The honest limitations are also real: Albany has a safety perception problem that its own coverage describes bluntly — downtown crime is elevated, the streets don’t always feel safe at night, and the city carries the “Smallbany” reputation for a reason. The amenity base is thin. The arts scene is institutional rather than organic.
These are headwinds, and anyone moving to Albany should see them clearly.
What the city also has is a state government that has committed over a billion dollars to the NanoTech Complex expansion, a redevelopment plan for the Empire State Plaza that would repair the single most destructive act of urban renewal in the city’s history, and a location at the intellectual center of the corridor that positions it to capture the supply-chain, design, and research workforce that semiconductor manufacturing requires.
Syracuse
Syracuse, 60 miles west on the I-90, is the higher-upside, higher-risk version of the same bet.
Walk Score 57, home prices around $150,000, and a downtown that is in the middle of the most consequential urban infrastructure project happening in any American city its size: the demolition of the I-81 viaduct.
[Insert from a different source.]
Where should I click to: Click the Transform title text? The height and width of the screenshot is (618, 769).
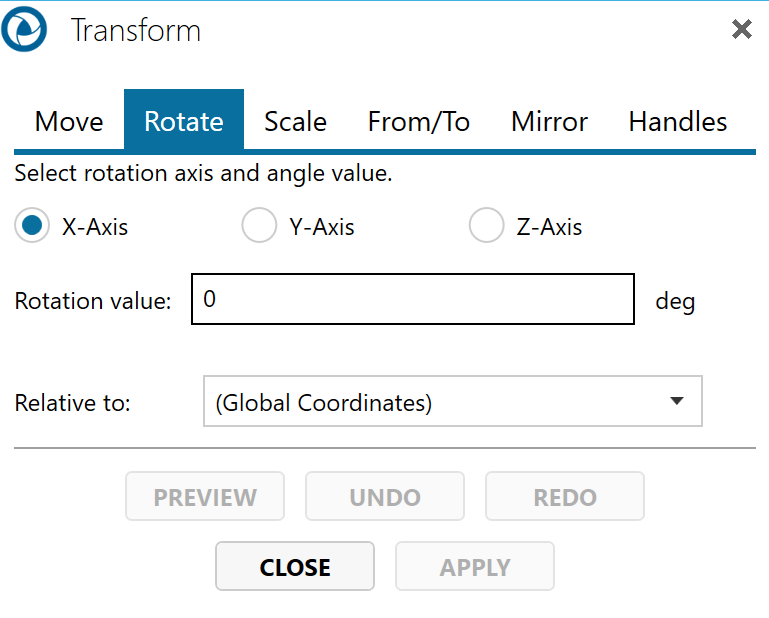135,31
The elevated highway that has divided Syracuse’s downtown from its Near East Side neighborhoods since the 1960s is coming down, replaced by a surface-level community grid. Construction is active, the viaduct demolition is expected around 2028, and the project will open 12 to 15 city blocks of developable land in the heart of downtown. Federal funding alone totals $180 million for the complete streets components.
The planning firm leading the design — Dover, Kohl & Partners — is among the most respected new urbanist practices in the country.
The Micron facility 14 miles away has already moved the housing market: prices are up 12 percent since 2023, average one-bedroom rents are still 26 percent below the national average, and the region is estimated to need 40,000 new housing units to absorb the incoming workforce. Only 384 apartments were built near the site in a two-year window. The gap between supply and projected demand is the buying window.
Both cities are connected to New York City by Amtrak — Albany in 2.5 hours, Syracuse in under 5.
For a knowledge worker who needs to be in New York occasionally but cannot afford to live there, that access is a genuine quality-of-life asset that neither city’s real estate market has fully priced in.
The honest framing is this: Albany and Syracuse are not for everyone on this list.
Cincinnati and Madison are cities you move to because they are already excellent and getting better. Albany and Syracuse are cities you move to because you believe in something that hasn’t fully arrived yet, and you want to be in before it does.
The corridor thesis is grounded in concrete, recent, documented investments — not in hope.
But the timeline is long, the current conditions are genuinely rough in places, and the reward requires tolerating a city that is visibly in transition rather than one that is visibly thriving. For the right person, that is exactly the point.
Closing
These three entries share a quality that is harder to quantify than a Walk Score but more predictive of long-term value: demonstrated institutional will.
- Cincinnati passed its zoning reform and funded its transit.
- Madison launched its BRT and aligned its zoning to follow.
- Albany and Syracuse are positioned at the center of an industrial transformation that the country’s housing market has not yet priced in.
In each case, the work is not planned or proposed — it is underway. That distinction is the whole point.